WRITTEN PROBLEM: Reproduce the entries word for word, starting with the line that contains "Given: Open Банк и касса section" and continuing through the last entry, with both ends included.

(Items from a dataset)

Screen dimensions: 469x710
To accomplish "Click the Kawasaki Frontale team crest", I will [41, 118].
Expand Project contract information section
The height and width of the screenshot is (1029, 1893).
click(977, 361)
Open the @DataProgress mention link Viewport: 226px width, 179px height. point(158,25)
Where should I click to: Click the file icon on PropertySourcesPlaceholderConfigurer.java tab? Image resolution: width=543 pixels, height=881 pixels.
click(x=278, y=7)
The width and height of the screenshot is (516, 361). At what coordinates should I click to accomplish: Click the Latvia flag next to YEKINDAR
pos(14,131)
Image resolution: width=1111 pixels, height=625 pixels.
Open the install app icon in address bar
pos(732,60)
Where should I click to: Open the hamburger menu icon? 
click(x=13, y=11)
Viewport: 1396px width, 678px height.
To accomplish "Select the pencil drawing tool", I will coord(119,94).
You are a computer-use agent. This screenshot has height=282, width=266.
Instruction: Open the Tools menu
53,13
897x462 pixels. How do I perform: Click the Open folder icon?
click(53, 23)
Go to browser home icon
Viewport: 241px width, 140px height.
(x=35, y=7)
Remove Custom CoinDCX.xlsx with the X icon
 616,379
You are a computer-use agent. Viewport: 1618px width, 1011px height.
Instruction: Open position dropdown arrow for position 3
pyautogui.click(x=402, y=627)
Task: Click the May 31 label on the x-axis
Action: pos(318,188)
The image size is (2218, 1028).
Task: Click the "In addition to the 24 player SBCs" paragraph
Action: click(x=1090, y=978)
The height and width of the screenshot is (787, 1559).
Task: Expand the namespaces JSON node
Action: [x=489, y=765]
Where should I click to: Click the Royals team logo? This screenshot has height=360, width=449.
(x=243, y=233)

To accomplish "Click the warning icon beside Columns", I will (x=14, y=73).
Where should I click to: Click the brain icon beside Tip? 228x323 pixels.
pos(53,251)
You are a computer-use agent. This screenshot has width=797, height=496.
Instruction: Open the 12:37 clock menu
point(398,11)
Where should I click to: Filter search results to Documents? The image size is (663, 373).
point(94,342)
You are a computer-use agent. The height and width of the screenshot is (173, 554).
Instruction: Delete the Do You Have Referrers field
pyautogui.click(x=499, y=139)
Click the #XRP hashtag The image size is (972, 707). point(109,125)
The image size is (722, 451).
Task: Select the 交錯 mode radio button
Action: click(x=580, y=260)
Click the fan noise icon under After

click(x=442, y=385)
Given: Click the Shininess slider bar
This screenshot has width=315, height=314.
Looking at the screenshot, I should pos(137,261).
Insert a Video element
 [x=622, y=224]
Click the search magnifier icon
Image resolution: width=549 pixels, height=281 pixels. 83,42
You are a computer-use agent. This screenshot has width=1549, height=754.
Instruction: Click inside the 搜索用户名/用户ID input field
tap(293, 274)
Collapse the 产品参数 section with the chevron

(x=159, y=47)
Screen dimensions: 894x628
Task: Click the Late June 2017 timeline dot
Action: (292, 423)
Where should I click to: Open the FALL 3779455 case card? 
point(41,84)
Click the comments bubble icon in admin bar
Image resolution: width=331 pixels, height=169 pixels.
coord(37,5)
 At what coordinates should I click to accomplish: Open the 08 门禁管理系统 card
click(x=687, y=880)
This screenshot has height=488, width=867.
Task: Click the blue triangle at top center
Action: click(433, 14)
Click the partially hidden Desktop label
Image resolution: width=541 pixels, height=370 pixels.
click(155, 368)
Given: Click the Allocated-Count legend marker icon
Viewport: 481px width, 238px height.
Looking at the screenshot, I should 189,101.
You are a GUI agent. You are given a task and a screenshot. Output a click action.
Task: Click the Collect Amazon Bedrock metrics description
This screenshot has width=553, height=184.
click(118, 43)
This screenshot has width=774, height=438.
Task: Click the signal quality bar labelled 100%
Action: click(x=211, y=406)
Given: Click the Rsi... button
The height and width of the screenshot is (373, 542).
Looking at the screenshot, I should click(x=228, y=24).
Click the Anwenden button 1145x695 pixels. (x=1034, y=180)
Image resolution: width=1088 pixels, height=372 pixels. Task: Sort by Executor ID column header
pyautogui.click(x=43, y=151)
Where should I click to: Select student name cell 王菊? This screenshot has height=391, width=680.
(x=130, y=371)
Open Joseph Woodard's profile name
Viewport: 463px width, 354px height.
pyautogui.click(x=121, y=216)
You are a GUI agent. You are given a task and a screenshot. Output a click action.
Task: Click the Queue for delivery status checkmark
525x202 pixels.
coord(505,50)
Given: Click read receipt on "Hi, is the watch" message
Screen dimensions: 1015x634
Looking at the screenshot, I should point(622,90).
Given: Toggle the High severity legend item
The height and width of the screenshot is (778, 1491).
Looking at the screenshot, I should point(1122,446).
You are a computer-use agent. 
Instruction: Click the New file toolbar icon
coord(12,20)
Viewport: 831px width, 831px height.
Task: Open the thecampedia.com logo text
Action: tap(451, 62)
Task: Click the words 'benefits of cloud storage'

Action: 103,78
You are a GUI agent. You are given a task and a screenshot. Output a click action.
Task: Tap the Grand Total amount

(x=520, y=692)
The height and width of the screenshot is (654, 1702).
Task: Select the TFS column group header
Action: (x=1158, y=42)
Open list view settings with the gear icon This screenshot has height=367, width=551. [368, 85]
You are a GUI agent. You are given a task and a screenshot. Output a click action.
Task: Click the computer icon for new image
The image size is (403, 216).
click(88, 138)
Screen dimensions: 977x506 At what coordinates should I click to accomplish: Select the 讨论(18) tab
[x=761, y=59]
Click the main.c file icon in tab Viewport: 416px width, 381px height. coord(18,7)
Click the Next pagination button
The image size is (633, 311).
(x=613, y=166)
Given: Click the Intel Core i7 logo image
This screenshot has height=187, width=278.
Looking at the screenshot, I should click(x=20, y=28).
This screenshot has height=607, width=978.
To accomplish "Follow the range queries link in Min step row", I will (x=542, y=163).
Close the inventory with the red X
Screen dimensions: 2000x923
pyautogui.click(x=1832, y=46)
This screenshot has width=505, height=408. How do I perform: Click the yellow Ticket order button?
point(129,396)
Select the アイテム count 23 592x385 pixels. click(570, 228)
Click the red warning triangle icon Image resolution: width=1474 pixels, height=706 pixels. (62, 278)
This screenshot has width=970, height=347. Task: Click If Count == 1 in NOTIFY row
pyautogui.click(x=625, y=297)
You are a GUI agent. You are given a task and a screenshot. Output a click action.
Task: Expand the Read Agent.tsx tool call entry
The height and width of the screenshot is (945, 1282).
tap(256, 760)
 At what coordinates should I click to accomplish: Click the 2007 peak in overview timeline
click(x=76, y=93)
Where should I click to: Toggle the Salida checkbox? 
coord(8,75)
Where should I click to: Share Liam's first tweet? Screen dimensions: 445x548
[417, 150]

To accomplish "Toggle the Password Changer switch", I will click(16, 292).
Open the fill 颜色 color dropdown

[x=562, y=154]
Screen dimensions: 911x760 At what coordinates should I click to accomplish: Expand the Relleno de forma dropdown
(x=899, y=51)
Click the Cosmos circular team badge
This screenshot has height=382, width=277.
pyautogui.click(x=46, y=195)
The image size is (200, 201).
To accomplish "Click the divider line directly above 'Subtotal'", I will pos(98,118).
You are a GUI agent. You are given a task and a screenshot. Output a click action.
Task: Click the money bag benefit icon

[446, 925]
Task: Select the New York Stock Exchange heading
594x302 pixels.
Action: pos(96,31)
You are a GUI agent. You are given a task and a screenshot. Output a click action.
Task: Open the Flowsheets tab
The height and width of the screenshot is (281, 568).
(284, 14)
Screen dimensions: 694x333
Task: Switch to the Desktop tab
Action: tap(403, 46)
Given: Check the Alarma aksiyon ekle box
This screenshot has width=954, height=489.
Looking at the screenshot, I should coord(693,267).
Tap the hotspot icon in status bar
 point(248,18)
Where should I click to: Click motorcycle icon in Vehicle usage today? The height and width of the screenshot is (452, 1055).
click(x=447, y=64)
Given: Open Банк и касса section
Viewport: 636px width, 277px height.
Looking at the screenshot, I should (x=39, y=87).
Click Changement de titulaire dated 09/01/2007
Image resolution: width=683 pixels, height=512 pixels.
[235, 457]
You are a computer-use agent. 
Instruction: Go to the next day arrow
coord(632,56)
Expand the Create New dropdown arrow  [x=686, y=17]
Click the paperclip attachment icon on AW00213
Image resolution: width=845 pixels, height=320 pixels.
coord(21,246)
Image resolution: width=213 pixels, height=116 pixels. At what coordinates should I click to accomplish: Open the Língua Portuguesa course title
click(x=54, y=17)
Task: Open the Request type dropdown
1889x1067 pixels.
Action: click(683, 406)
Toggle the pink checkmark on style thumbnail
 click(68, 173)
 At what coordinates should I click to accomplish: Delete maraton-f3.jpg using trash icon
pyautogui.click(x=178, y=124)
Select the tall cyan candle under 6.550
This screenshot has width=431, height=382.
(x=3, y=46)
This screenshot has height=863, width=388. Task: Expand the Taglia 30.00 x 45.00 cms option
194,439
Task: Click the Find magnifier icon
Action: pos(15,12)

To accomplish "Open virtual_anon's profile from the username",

FINAL RESULT:
Given: Open Банк и касса section
Viewport: 636px width, 277px height.
Looking at the screenshot, I should (x=39, y=87).
Click Changement de titulaire dated 09/01/2007
Image resolution: width=683 pixels, height=512 pixels.
[235, 457]
You are a computer-use agent. 
Instruction: Go to the next day arrow
coord(632,56)
Expand the Create New dropdown arrow  [x=686, y=17]
Click the paperclip attachment icon on AW00213
Image resolution: width=845 pixels, height=320 pixels.
coord(21,246)
Image resolution: width=213 pixels, height=116 pixels. At what coordinates should I click to accomplish: Open the Língua Portuguesa course title
click(x=54, y=17)
Task: Open the Request type dropdown
1889x1067 pixels.
Action: click(683, 406)
Toggle the pink checkmark on style thumbnail
 click(68, 173)
 At what coordinates should I click to accomplish: Delete maraton-f3.jpg using trash icon
pyautogui.click(x=178, y=124)
Select the tall cyan candle under 6.550
This screenshot has width=431, height=382.
(x=3, y=46)
This screenshot has height=863, width=388. Task: Expand the Taglia 30.00 x 45.00 cms option
194,439
Task: Click the Find magnifier icon
Action: pos(15,12)

To accomplish "Open virtual_anon's profile from the username",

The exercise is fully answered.